20/06/2009

De que crítica gastronômica precisamos? - IV

Agora, por um bom período (e até que se torne enfadonho), a imprensa especializada em gastronomia porá em relevo os ingredientes. Mas, o que é ingrediente?
Há uma maneira estreita de entendê-lo, como se fossem apenas as coisas in natura. Ora, ingrediente e produto são a mesma coisa. O ingrediente é o que está no inicio do processo de produção, entrando como matéria-prima. Mas ingredientes podem ser produtos: o queijo minas artesanal é um produto que é ingrediente para fazer o pão de queijo. Então, a condição de ingrediente ou produto depende da posição no processo de produção e, mudando esse lugar, mudam as suas determinações.
As determinações dos produtos naturais (animais ou vegetais) advém de duas fontes: a sua genética e a sua nutrição. Uma, digamos, determinando o genótipo e a outra o fenótipo, se entendermos a nutrição como o conjunto de influências meio-ambientais, e não só a alimentação da espécie. Nem tudo, nesse processo complexo, é útil ao homem.
Todos os ingredientes, mesmo os apresentados in natura, arrastam dentro de si uma história. Esta história é composta do trabalho humano que, ao longo dos séculos, arrancou aquela coisa da natureza tornando-a coisa útil; pela genética do produto, especialmente pela seleção artificial (mais recentemente, inclua-se ai a transgenia) e pela nutrição. Há, portanto, no ingrediente, o resumo de uma história natural da coisa e de uma história social humana sobre a sua utilização e transformação, especialmente sob domesticação.
A ideologia nutricionista é a que mais de perto nos afeta, abrindo flancos perigosos para o organismo humano. Reduzindo tudo a nutrientes, tendo por trás uma ideologia médica sobre saúde e longevidade, normalmente deixa de lado as condições de produção que afetam os ingredientes de forma decisiva.
Os casos do frango e do salmão são exemplares. Há a idéia comum de que peixe e frango são “mais sadios” do que carne vermelha. Será?
Salmão de cativeiro e frango são, hoje, espécies doentes. Foram transformadas de coisas naturais em resumo de uma seleção genética e um modelo nutricional sob confinamento que, em geral, retirou-lhes boa parte do sabor e da sanidade. São espécies que merecem compaixão.
Não adianta serem propagados como “frescos”, “de qualidade”, se esta qualidade é, do ponto de vista constitutivo, a negação daquelas qualidades originais.
Fazer eco ao oba-oba dos chefs em torno dos ingredientes “frescos” e “naturais” que usa é promover a mistificação, a ilusão a respeito da nossa própria nutrição. São palavras que, quase sempre, escondem uma história de valor duvidoso, quando não nocivo para a alimentação humana. No entanto constituem verdadeiro mantra gastronômico.

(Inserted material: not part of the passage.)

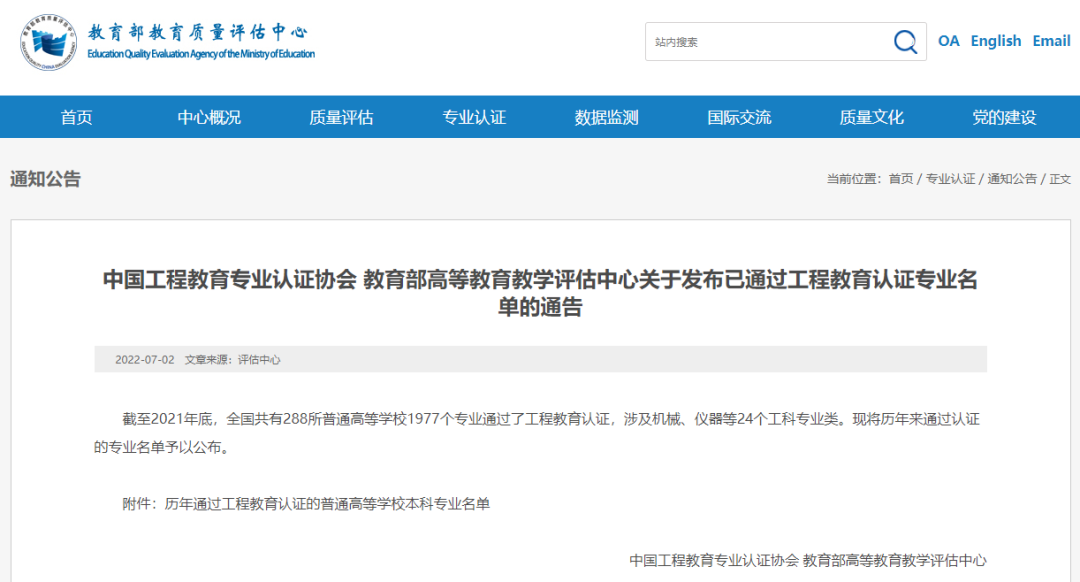Open the OA link

[948, 41]
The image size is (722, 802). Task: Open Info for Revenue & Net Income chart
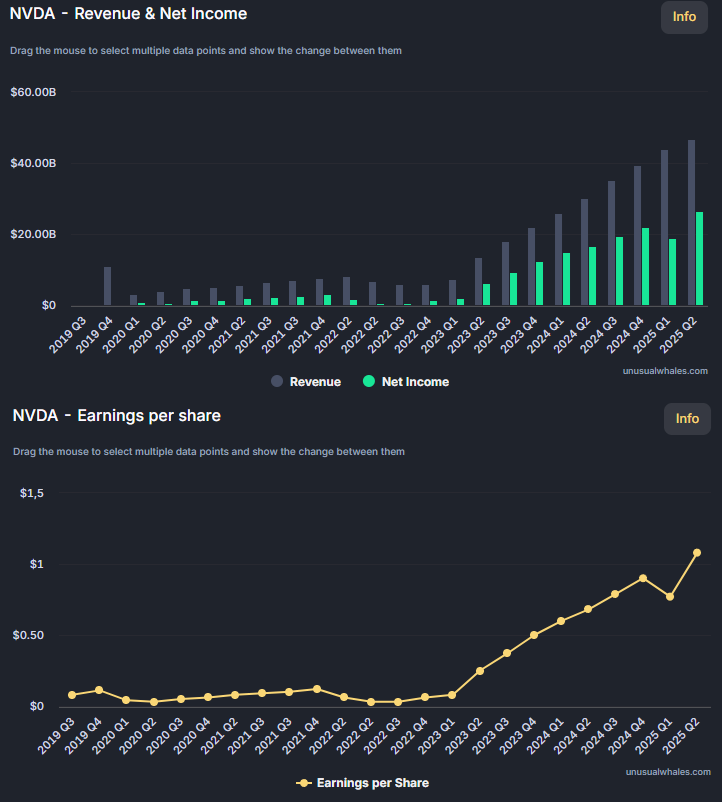684,17
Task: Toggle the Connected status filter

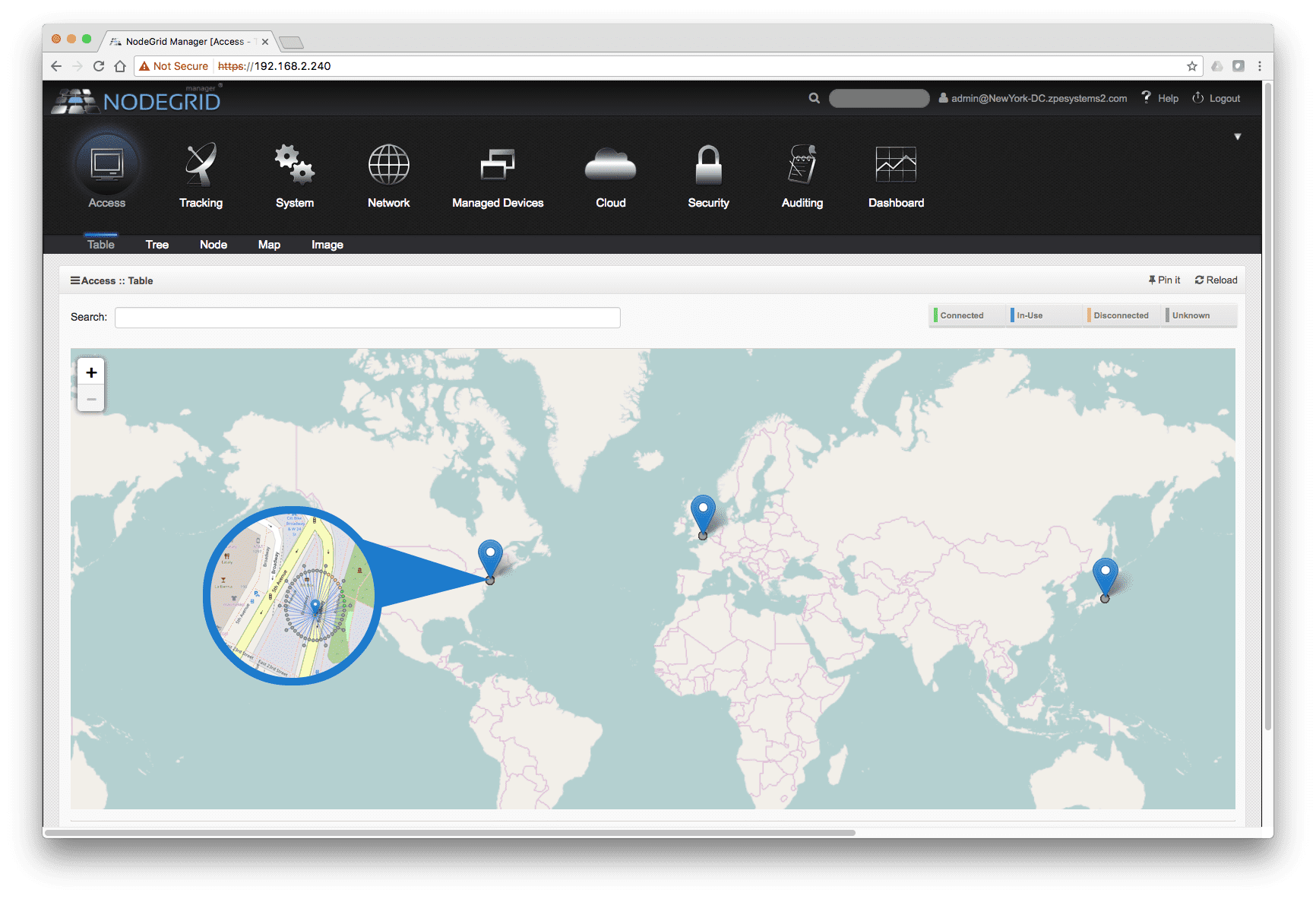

É bom que o frango não consuma hormônio de crescimento nem antibiótico? Parece que sim. Isso nos autoriza a chamá-lo de “natural”? Certamente todo produto que comemos é “natural”, visto que não há criação sobrenatural de frangos ou do que seja. Mas se os frangos, aglomerados como são, não consumir antibiótico poderá colocar em risco nossa saúde mais ainda. O mesmo ocorre com o salmão.
O homem criou uma “segunda natureza” em torno de si e ela não deixa muitas portas de escape para a “natureza natural”. Essa fatalidade nos obriga a observar, sempre, as condições de produção desde o primeiro momento até o prato servido no restaurante. É ingenuidade pensar que, observando restaurante adentro, possa se formar um bom juízo sobre a qualidade do que comemos. Há lugar, em nossa imprensa, para um Ralph Nader brasileiro.